A few hundred people attended the festival’s opening ceremony on Sunday, packed shoulder-to-shoulder at a low-lit bar in Shanghai. Organizers played an opening video that showed city scenes interspersed with same-sex couples sharing intimate moments; they then screened Wan’s documentary, followed by a short film about a young woman caught between the affections of her boyfriend and a female friend.

“The past twelve months have seen a burst of high-profile legal battles and discussions on LGBTQ, with the primary discourse being on same-sex union and the pink market,” said Matthew Baren, 28, a British citizen and film festival organizer, in opening remarks. “Not so long ago, this was unimaginable. So is it better to put all our energies into mainstream battles and not divert them to gender minorities?”

“Film is very important to the LGBT movement in China,” he said later, in an interview. “We figure film is important — it’s how you reach people. There are festivals in Beijing and Guangzhou, and they’re popping up across the country.

“So much of [LGBTQ cinema] is dominated by the West,” he continued. “We wanted to support Chinese stories, Chinese faces.”

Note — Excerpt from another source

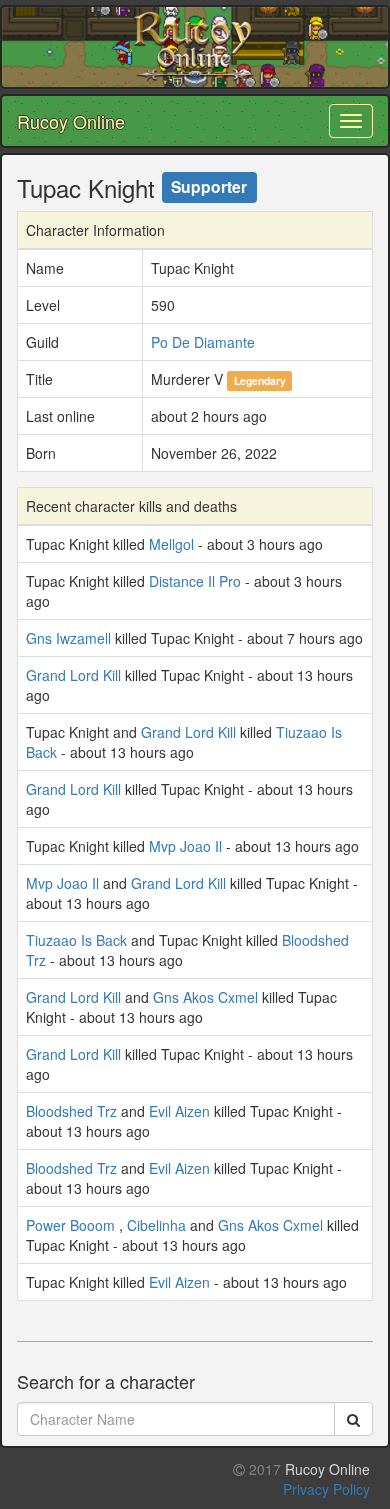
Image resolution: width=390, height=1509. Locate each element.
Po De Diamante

Raymond Phang, 27, ShanghaiPRIDE’s chief planner, said that LGBTQ-themed cinema has expanded significantly in recent years, both in China and abroad. “I think ‘Brokeback Mountain’ really did it,” he said. He added that Chinese LGBTQ films tend to focus more on family than their Western counterparts, as “family in Asian culture is very important.”

“I wouldn’t say this is a mature market, because of the limitations,” he said. China’s film market is government-controlled, and the country’s LGBTQ-themed films have yet to achieve widespread distribution.

Phang added: “The filmmakers are independent…. They are exploring, even themselves. Now filmmakers are trying to explore transgenderism. They’re taking a different approach.”